> **Your instructions**: Give back the data in full, with every line exact.

#### Supplied information

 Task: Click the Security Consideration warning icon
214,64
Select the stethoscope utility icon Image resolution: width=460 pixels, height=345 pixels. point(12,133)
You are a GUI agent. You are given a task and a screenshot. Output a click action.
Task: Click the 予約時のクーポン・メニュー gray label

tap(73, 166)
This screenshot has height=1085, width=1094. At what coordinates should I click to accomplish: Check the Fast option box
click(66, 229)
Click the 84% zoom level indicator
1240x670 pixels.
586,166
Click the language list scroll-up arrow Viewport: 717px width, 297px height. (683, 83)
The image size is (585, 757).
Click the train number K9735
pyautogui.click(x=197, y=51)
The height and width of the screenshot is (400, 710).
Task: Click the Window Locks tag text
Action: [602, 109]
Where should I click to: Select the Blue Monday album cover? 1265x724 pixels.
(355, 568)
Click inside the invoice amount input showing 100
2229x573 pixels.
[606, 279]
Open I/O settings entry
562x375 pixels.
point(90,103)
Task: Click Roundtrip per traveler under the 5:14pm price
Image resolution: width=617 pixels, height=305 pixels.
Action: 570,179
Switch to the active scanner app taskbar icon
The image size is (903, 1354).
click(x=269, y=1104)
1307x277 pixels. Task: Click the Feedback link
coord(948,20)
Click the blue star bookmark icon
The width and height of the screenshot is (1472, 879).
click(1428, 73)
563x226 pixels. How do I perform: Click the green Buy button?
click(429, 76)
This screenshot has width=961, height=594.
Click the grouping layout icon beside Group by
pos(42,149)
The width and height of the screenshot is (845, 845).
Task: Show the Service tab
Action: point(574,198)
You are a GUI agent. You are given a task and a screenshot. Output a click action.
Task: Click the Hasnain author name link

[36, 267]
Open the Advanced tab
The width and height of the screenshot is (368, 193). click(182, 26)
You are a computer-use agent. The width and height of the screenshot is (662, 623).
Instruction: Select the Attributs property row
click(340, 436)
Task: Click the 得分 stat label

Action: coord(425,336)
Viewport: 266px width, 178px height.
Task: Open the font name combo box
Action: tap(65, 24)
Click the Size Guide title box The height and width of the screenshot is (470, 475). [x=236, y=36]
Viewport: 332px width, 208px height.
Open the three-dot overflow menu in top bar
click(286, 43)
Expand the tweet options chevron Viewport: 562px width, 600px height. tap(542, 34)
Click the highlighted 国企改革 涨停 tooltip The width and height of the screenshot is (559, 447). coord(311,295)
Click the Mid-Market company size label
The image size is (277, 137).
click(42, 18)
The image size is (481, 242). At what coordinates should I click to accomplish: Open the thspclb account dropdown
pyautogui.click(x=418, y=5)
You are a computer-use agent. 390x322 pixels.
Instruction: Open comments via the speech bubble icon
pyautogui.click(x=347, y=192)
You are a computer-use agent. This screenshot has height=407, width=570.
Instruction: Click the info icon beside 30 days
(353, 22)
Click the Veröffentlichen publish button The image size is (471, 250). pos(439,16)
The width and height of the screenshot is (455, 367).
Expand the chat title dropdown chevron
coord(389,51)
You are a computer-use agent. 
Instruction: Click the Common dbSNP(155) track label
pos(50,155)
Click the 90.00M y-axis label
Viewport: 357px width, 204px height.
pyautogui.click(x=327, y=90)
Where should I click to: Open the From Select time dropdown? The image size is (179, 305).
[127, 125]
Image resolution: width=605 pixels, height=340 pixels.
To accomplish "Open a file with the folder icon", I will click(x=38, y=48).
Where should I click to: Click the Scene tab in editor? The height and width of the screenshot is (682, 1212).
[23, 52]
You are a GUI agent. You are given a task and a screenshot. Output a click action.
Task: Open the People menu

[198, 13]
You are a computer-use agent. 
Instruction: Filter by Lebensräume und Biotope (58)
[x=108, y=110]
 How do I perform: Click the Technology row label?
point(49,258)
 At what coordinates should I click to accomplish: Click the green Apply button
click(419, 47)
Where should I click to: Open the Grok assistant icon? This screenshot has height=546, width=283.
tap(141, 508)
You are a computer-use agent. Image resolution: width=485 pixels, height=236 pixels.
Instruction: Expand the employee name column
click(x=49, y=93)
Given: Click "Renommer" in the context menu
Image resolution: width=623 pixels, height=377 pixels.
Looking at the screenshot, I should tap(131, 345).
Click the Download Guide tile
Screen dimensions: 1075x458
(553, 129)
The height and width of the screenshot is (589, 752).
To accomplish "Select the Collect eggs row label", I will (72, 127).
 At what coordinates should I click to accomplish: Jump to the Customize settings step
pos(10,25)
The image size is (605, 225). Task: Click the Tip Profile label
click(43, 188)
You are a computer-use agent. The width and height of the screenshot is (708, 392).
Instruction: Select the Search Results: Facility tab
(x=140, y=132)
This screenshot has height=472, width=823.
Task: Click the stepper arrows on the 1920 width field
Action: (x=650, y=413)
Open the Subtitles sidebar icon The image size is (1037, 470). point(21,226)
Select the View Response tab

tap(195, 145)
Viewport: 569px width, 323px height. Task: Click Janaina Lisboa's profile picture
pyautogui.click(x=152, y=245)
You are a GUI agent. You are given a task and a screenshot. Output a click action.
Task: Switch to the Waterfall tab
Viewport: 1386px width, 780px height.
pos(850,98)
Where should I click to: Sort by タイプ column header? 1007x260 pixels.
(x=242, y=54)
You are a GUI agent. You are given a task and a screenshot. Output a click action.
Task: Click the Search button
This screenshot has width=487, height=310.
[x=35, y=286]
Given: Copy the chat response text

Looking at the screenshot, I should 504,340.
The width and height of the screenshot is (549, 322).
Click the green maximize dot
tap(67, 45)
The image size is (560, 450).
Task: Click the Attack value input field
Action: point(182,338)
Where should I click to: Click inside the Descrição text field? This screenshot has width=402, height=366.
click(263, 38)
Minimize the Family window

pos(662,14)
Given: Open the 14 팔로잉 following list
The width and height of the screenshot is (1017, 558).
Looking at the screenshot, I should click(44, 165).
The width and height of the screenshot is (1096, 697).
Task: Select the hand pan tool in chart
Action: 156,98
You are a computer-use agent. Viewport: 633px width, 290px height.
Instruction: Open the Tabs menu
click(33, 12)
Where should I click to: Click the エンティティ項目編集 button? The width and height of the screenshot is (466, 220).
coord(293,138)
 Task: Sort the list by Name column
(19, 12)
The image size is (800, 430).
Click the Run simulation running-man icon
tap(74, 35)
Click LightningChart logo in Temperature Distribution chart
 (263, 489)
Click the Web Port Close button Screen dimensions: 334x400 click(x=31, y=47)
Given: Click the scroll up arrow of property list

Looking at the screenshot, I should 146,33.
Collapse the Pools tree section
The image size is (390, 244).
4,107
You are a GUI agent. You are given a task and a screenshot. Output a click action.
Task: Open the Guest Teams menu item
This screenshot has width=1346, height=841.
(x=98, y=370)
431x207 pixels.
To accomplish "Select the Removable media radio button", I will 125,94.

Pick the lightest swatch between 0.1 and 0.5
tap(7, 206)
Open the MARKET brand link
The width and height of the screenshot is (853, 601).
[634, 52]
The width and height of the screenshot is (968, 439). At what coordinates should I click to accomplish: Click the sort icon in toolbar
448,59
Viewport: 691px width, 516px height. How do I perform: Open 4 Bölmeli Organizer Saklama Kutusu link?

########

> **The completed task**:
 Task: Click the Security Consideration warning icon
214,64
Select the stethoscope utility icon Image resolution: width=460 pixels, height=345 pixels. point(12,133)
You are a GUI agent. You are given a task and a screenshot. Output a click action.
Task: Click the 予約時のクーポン・メニュー gray label

tap(73, 166)
This screenshot has height=1085, width=1094. At what coordinates should I click to accomplish: Check the Fast option box
click(66, 229)
Click the 84% zoom level indicator
1240x670 pixels.
586,166
Click the language list scroll-up arrow Viewport: 717px width, 297px height. (683, 83)
The image size is (585, 757).
Click the train number K9735
pyautogui.click(x=197, y=51)
The height and width of the screenshot is (400, 710).
Task: Click the Window Locks tag text
Action: [602, 109]
Where should I click to: Select the Blue Monday album cover? 1265x724 pixels.
(355, 568)
Click inside the invoice amount input showing 100
2229x573 pixels.
[606, 279]
Open I/O settings entry
562x375 pixels.
point(90,103)
Task: Click Roundtrip per traveler under the 5:14pm price
Image resolution: width=617 pixels, height=305 pixels.
Action: 570,179
Switch to the active scanner app taskbar icon
The image size is (903, 1354).
click(x=269, y=1104)
1307x277 pixels. Task: Click the Feedback link
coord(948,20)
Click the blue star bookmark icon
The width and height of the screenshot is (1472, 879).
click(1428, 73)
563x226 pixels. How do I perform: Click the green Buy button?
click(429, 76)
This screenshot has width=961, height=594.
Click the grouping layout icon beside Group by
pos(42,149)
The width and height of the screenshot is (845, 845).
Task: Show the Service tab
Action: point(574,198)
You are a GUI agent. You are given a task and a screenshot. Output a click action.
Task: Click the Hasnain author name link

[36, 267]
Open the Advanced tab
The width and height of the screenshot is (368, 193). click(182, 26)
You are a computer-use agent. The width and height of the screenshot is (662, 623).
Instruction: Select the Attributs property row
click(340, 436)
Task: Click the 得分 stat label

Action: coord(425,336)
Viewport: 266px width, 178px height.
Task: Open the font name combo box
Action: tap(65, 24)
Click the Size Guide title box The height and width of the screenshot is (470, 475). [x=236, y=36]
Viewport: 332px width, 208px height.
Open the three-dot overflow menu in top bar
click(286, 43)
Expand the tweet options chevron Viewport: 562px width, 600px height. tap(542, 34)
Click the highlighted 国企改革 涨停 tooltip The width and height of the screenshot is (559, 447). coord(311,295)
Click the Mid-Market company size label
The image size is (277, 137).
click(42, 18)
The image size is (481, 242). At what coordinates should I click to accomplish: Open the thspclb account dropdown
pyautogui.click(x=418, y=5)
You are a computer-use agent. 390x322 pixels.
Instruction: Open comments via the speech bubble icon
pyautogui.click(x=347, y=192)
You are a computer-use agent. This screenshot has height=407, width=570.
Instruction: Click the info icon beside 30 days
(353, 22)
Click the Veröffentlichen publish button The image size is (471, 250). pos(439,16)
The width and height of the screenshot is (455, 367).
Expand the chat title dropdown chevron
coord(389,51)
You are a computer-use agent. 
Instruction: Click the Common dbSNP(155) track label
pos(50,155)
Click the 90.00M y-axis label
Viewport: 357px width, 204px height.
pyautogui.click(x=327, y=90)
Where should I click to: Open the From Select time dropdown? The image size is (179, 305).
[127, 125]
Image resolution: width=605 pixels, height=340 pixels.
To accomplish "Open a file with the folder icon", I will click(x=38, y=48).
Where should I click to: Click the Scene tab in editor? The height and width of the screenshot is (682, 1212).
[23, 52]
You are a GUI agent. You are given a task and a screenshot. Output a click action.
Task: Open the People menu

[198, 13]
You are a computer-use agent. 
Instruction: Filter by Lebensräume und Biotope (58)
[x=108, y=110]
 How do I perform: Click the Technology row label?
point(49,258)
 At what coordinates should I click to accomplish: Click the green Apply button
click(419, 47)
Where should I click to: Open the Grok assistant icon? This screenshot has height=546, width=283.
tap(141, 508)
You are a computer-use agent. Image resolution: width=485 pixels, height=236 pixels.
Instruction: Expand the employee name column
click(x=49, y=93)
Given: Click "Renommer" in the context menu
Image resolution: width=623 pixels, height=377 pixels.
Looking at the screenshot, I should tap(131, 345).
Click the Download Guide tile
Screen dimensions: 1075x458
(553, 129)
The height and width of the screenshot is (589, 752).
To accomplish "Select the Collect eggs row label", I will (72, 127).
 At what coordinates should I click to accomplish: Jump to the Customize settings step
pos(10,25)
The image size is (605, 225). Task: Click the Tip Profile label
click(43, 188)
You are a computer-use agent. The width and height of the screenshot is (708, 392).
Instruction: Select the Search Results: Facility tab
(x=140, y=132)
This screenshot has height=472, width=823.
Task: Click the stepper arrows on the 1920 width field
Action: (x=650, y=413)
Open the Subtitles sidebar icon The image size is (1037, 470). point(21,226)
Select the View Response tab

tap(195, 145)
Viewport: 569px width, 323px height. Task: Click Janaina Lisboa's profile picture
pyautogui.click(x=152, y=245)
You are a GUI agent. You are given a task and a screenshot. Output a click action.
Task: Switch to the Waterfall tab
Viewport: 1386px width, 780px height.
pos(850,98)
Where should I click to: Sort by タイプ column header? 1007x260 pixels.
(x=242, y=54)
You are a GUI agent. You are given a task and a screenshot. Output a click action.
Task: Click the Search button
This screenshot has width=487, height=310.
[x=35, y=286]
Given: Copy the chat response text

Looking at the screenshot, I should 504,340.
The width and height of the screenshot is (549, 322).
Click the green maximize dot
tap(67, 45)
The image size is (560, 450).
Task: Click the Attack value input field
Action: point(182,338)
Where should I click to: Click inside the Descrição text field? This screenshot has width=402, height=366.
click(263, 38)
Minimize the Family window

pos(662,14)
Given: Open the 14 팔로잉 following list
The width and height of the screenshot is (1017, 558).
Looking at the screenshot, I should click(44, 165).
The width and height of the screenshot is (1096, 697).
Task: Select the hand pan tool in chart
Action: 156,98
You are a computer-use agent. Viewport: 633px width, 290px height.
Instruction: Open the Tabs menu
click(33, 12)
Where should I click to: Click the エンティティ項目編集 button? The width and height of the screenshot is (466, 220).
coord(293,138)
 Task: Sort the list by Name column
(19, 12)
The image size is (800, 430).
Click the Run simulation running-man icon
tap(74, 35)
Click LightningChart logo in Temperature Distribution chart
 (263, 489)
Click the Web Port Close button Screen dimensions: 334x400 click(x=31, y=47)
Given: Click the scroll up arrow of property list

Looking at the screenshot, I should 146,33.
Collapse the Pools tree section
The image size is (390, 244).
4,107
You are a GUI agent. You are given a task and a screenshot. Output a click action.
Task: Open the Guest Teams menu item
This screenshot has width=1346, height=841.
(x=98, y=370)
431x207 pixels.
To accomplish "Select the Removable media radio button", I will 125,94.

Pick the lightest swatch between 0.1 and 0.5
tap(7, 206)
Open the MARKET brand link
The width and height of the screenshot is (853, 601).
[634, 52]
The width and height of the screenshot is (968, 439). At what coordinates should I click to accomplish: Click the sort icon in toolbar
448,59
Viewport: 691px width, 516px height. How do I perform: Open 4 Bölmeli Organizer Saklama Kutusu link?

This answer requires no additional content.